In accepting his “Spirit of Enterprise” award from the U.S. Chamber of Commerce, our congressman, Rep. Tom Reed, bragged that he is pro-growth, pro-jobs, and a supporter of innovation. These are odd words coming from a congressperson who voted to prolong the government shutdown and favored a default on the U.S. debt. A prolonged shutdown and a default would have been disastrous for the economy, destroying hopes for growth and job increases.
As for innovation, let’s remember that Reed has always been an advocate for cutting the federal budget and reducing the size of government. These are favored positions of the Tea Party and the Republican Party, and their control of the House of Representatives has enabled them to hobble federal spending on innovation. As Teresa Tritch, economics writer for the New York Times, noted recently:
“After rising steadily for decades, federal financing for research and development peaked in 2009, at $165.5 billion, bolstered by that year’s stimulus spending. It has since sunk to levels last seen almost a decade ago, falling to $133.7 billion this fiscal year.
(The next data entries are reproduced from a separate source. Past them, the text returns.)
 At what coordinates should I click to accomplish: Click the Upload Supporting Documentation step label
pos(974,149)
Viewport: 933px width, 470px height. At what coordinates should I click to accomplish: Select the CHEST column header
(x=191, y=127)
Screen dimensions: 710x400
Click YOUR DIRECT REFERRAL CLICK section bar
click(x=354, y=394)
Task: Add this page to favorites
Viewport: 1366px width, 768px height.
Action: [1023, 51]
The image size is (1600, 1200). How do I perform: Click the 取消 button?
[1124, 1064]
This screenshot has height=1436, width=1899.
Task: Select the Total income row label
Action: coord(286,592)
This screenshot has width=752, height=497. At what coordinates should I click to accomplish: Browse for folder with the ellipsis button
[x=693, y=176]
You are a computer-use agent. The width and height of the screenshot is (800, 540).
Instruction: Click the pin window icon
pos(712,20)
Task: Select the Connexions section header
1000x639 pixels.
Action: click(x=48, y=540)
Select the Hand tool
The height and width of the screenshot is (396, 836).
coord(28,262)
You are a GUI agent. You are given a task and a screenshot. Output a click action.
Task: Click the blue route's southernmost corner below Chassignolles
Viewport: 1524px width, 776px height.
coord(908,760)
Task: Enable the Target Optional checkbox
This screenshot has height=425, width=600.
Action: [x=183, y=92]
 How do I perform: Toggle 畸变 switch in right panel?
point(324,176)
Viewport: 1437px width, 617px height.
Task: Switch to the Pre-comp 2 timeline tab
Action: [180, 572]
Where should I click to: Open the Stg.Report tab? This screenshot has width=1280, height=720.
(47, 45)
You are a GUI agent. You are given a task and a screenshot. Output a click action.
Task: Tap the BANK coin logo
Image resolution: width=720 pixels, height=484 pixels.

That roughly $32 billion drop is even greater when adjusted for inflation, and it encompasses both defense- and nondefense fields, including health, energy, the environment, climate, technology and electronics. One key area, basic science, received about $40 billion in the peak year 2009. Since then, it has fallen, to $30 billion last year, one of the sharpest declines ever.”
This matters because the federal government has been a tremendous force for innovation, starting as early as 1832, when Congress made a $30,000 grant to young artist and tinkerer named Samuel F.B. Morse. Since then, as the Institute of Electrical and Electronics Engineers points out, federal spending has been vital to a host of innovations, including radio, modern aircraft, radar, the nuclear industry, computers and semiconductors, space exploration and the space industry, GPS, and the lithium-ion battery. Modern advances in pharmaceuticals, biotechnology, and nanotechnology would have been impossible without a major government role. Nor would the Internet exist.
Budget cutters like Rep. Reed are undercutting the federal government’s ability to promote innovation. Fewer jobs are going to be created as a result, and we will have slower growth. Voters in New York’s 23rd who support innovation, job creation, and growth would be well-advised to vote for Martha Robertson in November rather than Tom Reed.